» To do
Your answer must be the exact lines from the one holding "Home (478, 694)" through the last line of the records below, with no pictures.

» Data for the task
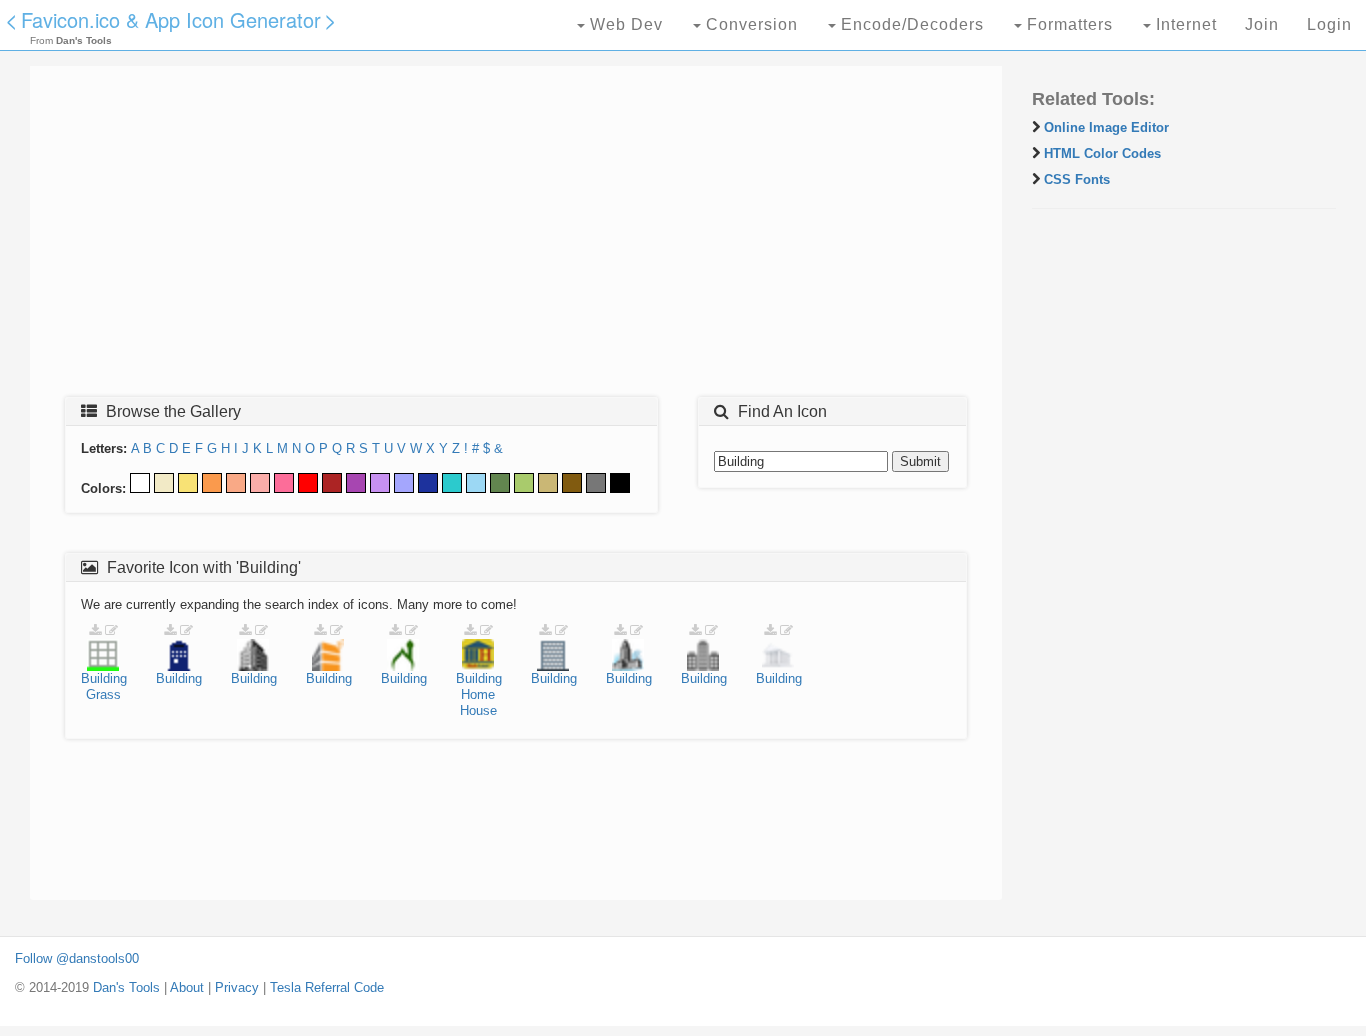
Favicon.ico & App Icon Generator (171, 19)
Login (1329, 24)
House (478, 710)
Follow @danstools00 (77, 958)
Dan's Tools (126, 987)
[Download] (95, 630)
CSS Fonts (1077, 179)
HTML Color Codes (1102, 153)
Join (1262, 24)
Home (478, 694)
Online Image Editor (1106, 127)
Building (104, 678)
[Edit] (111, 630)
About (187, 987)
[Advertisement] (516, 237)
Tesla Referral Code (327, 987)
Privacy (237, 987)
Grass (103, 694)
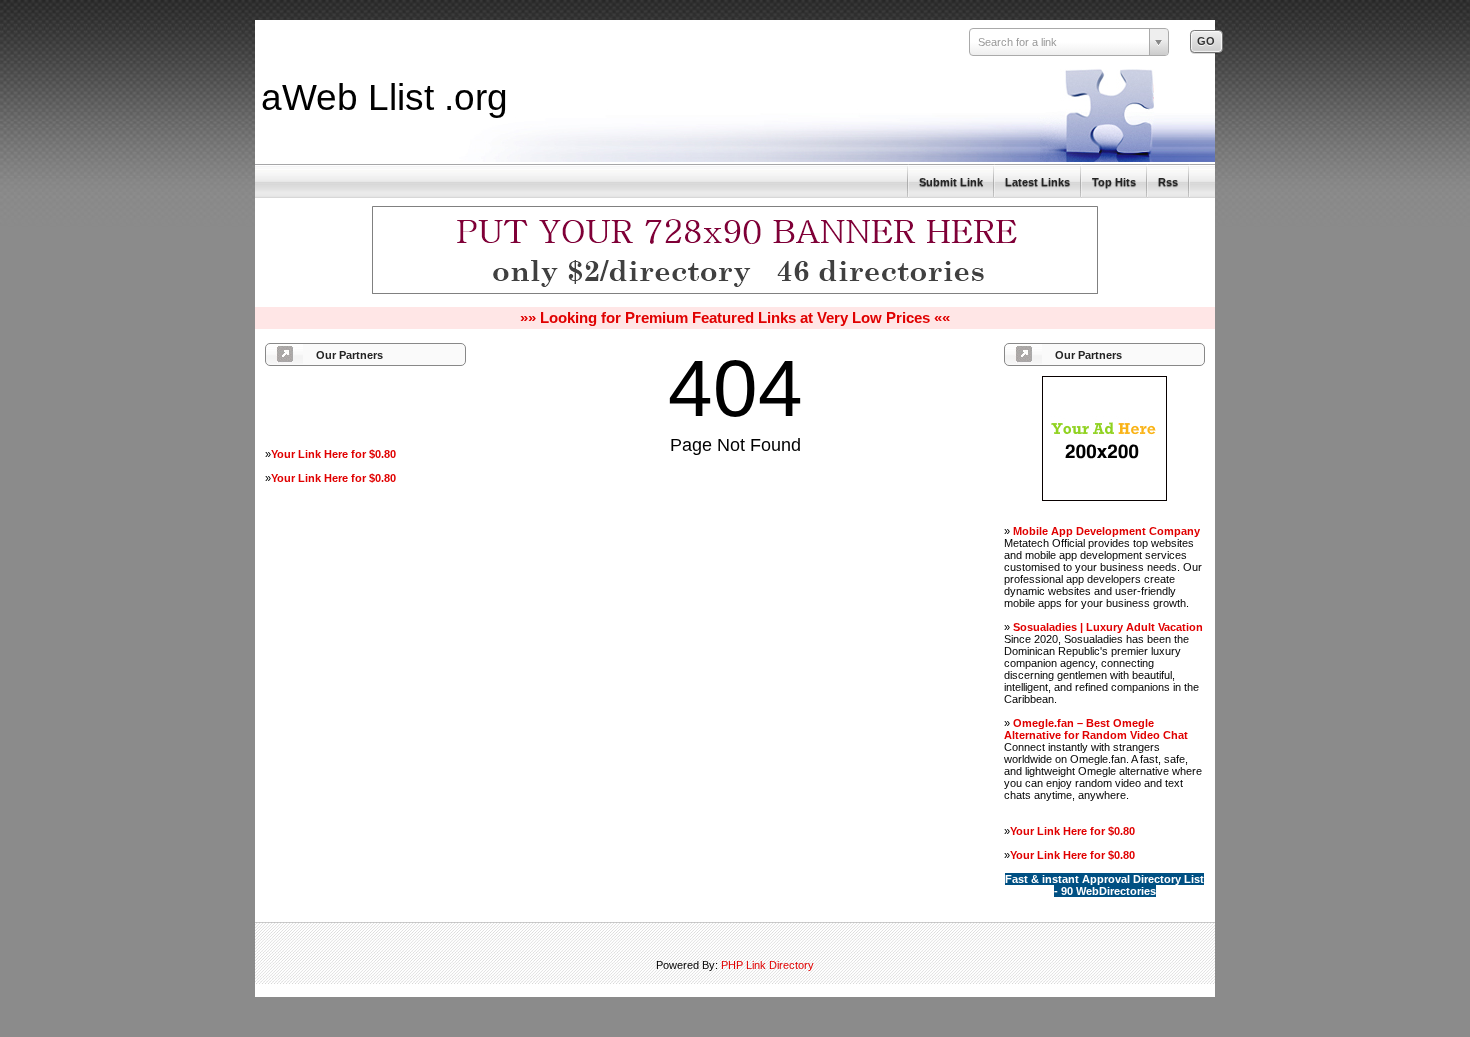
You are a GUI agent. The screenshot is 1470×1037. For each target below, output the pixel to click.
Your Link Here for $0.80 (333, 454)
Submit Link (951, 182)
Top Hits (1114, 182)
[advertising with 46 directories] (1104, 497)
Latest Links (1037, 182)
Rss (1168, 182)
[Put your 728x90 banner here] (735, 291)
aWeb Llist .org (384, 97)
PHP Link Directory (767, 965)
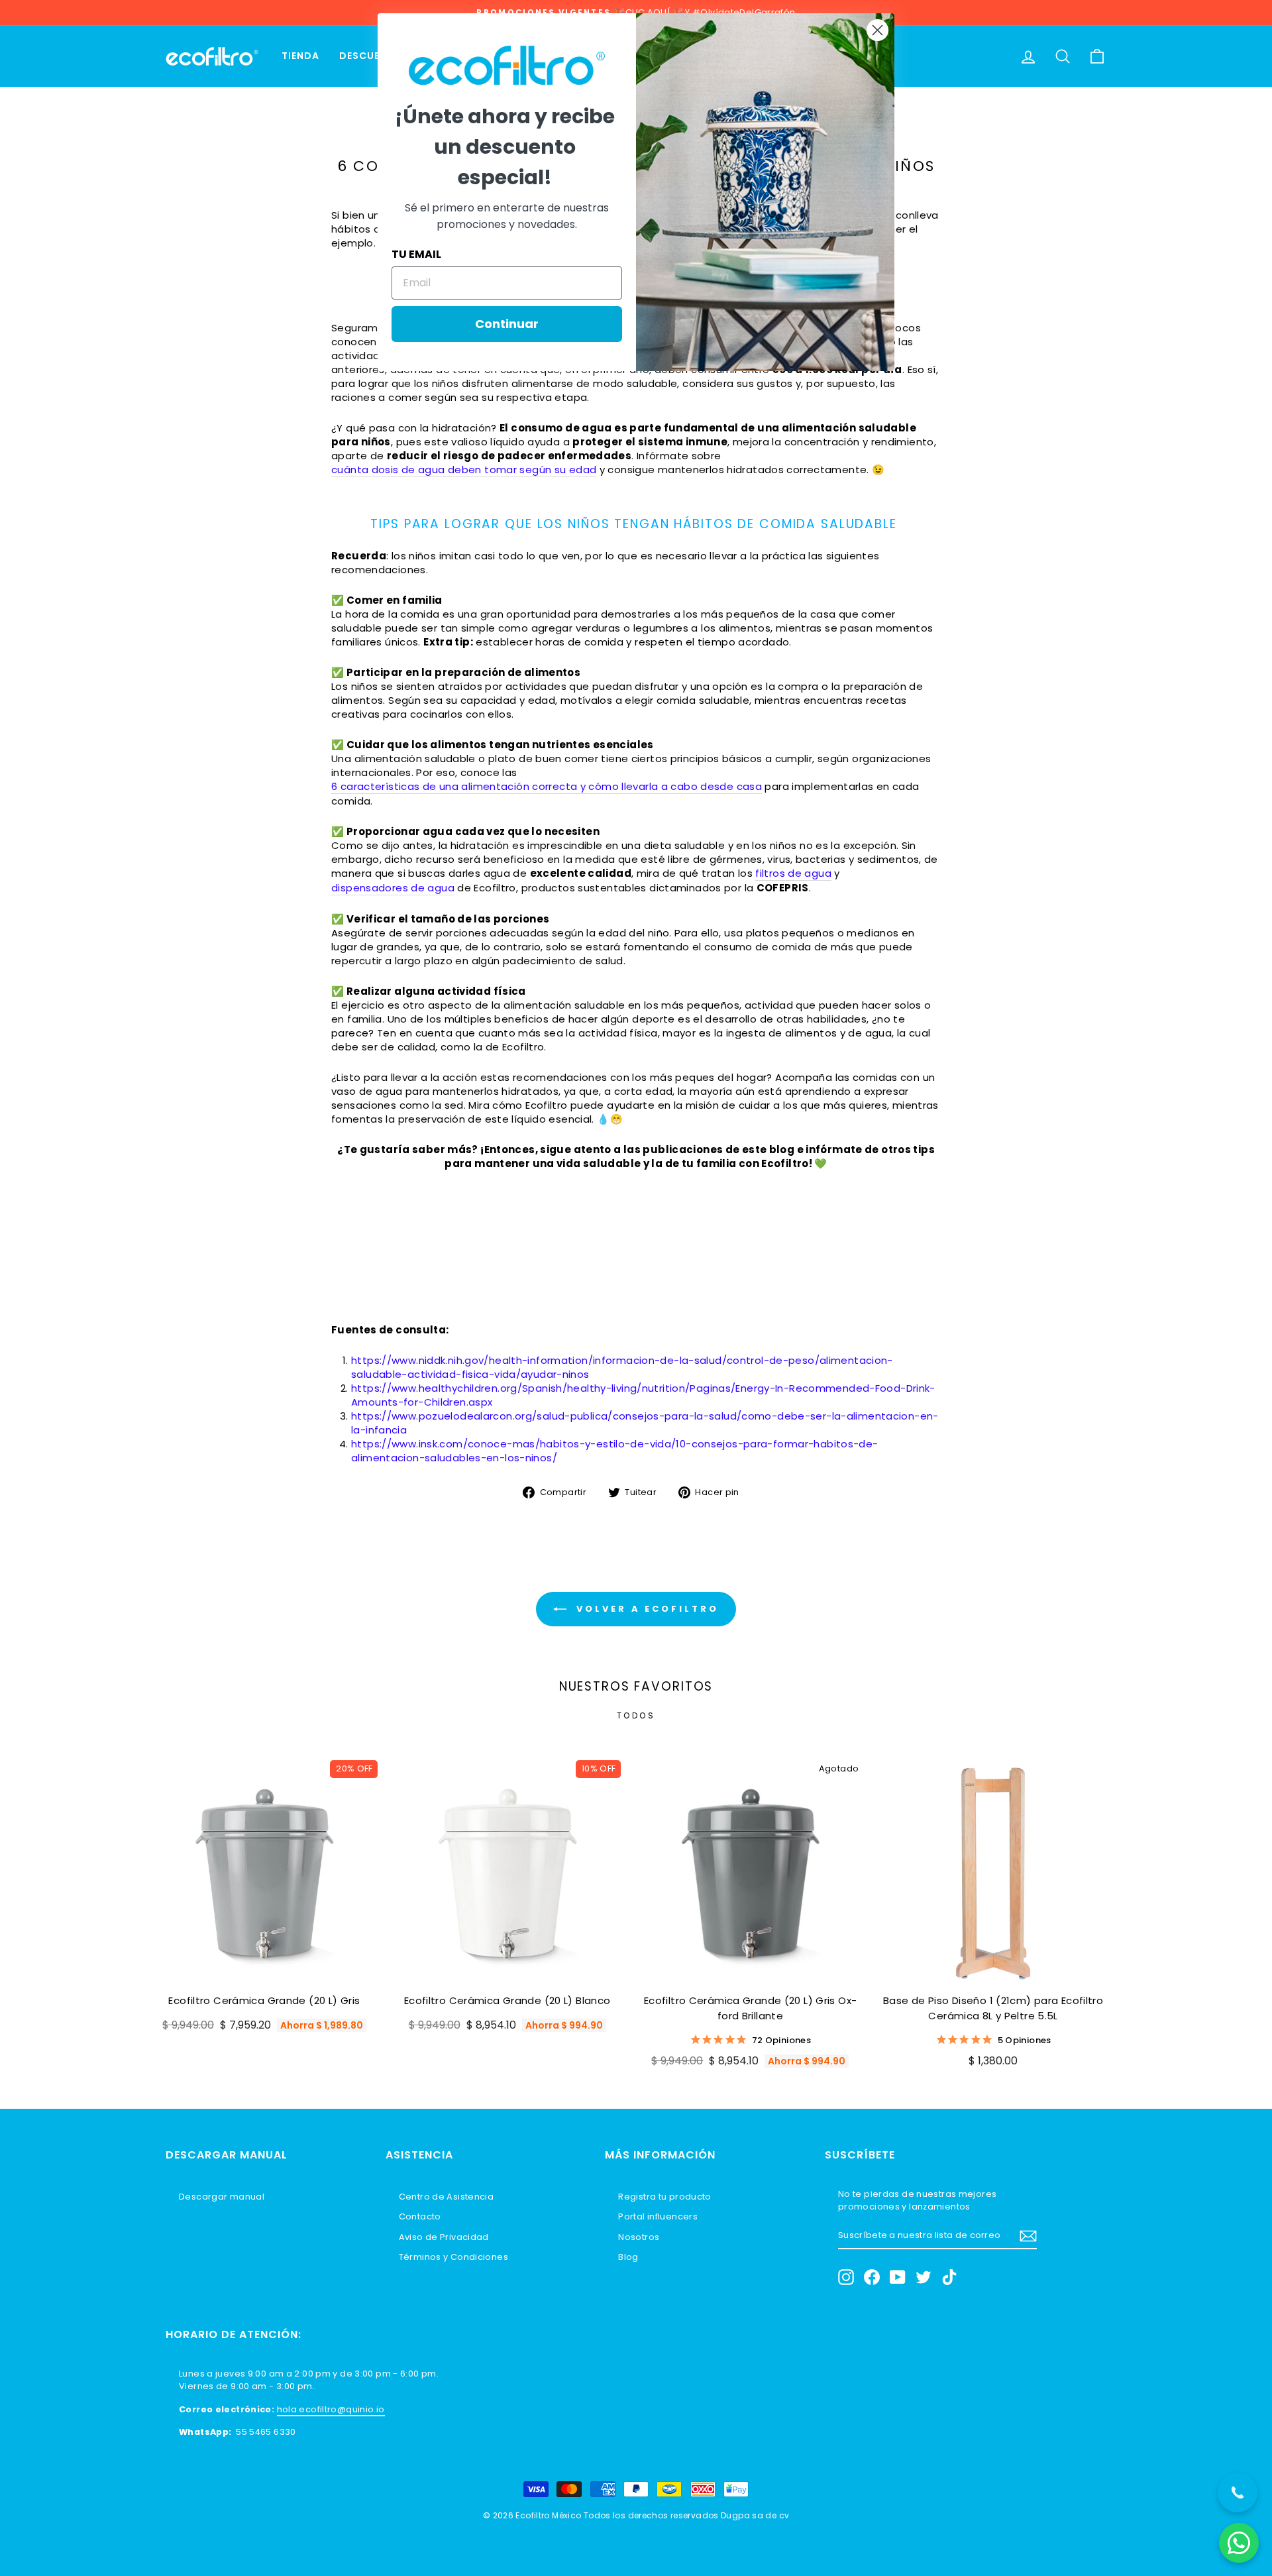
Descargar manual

» Result
Home (478, 694)
Online Image Editor (1106, 127)
Building (104, 678)
[Edit] (111, 630)
About (187, 987)
[Advertisement] (516, 237)
Tesla Referral Code (327, 987)
Privacy (237, 987)
Grass (103, 694)
You are a GUI agent. The screenshot is 1470×1037. For each target below, output the pixel to click.
Your Link Here for $0.80 (333, 454)
Submit Link (951, 182)
Top Hits (1114, 182)
[advertising with 46 directories] (1104, 497)
Latest Links (1037, 182)
Rss (1168, 182)
[Put your 728x90 banner here] (735, 291)
aWeb Llist .org (384, 97)
PHP Link Directory (767, 965)
Descargar manual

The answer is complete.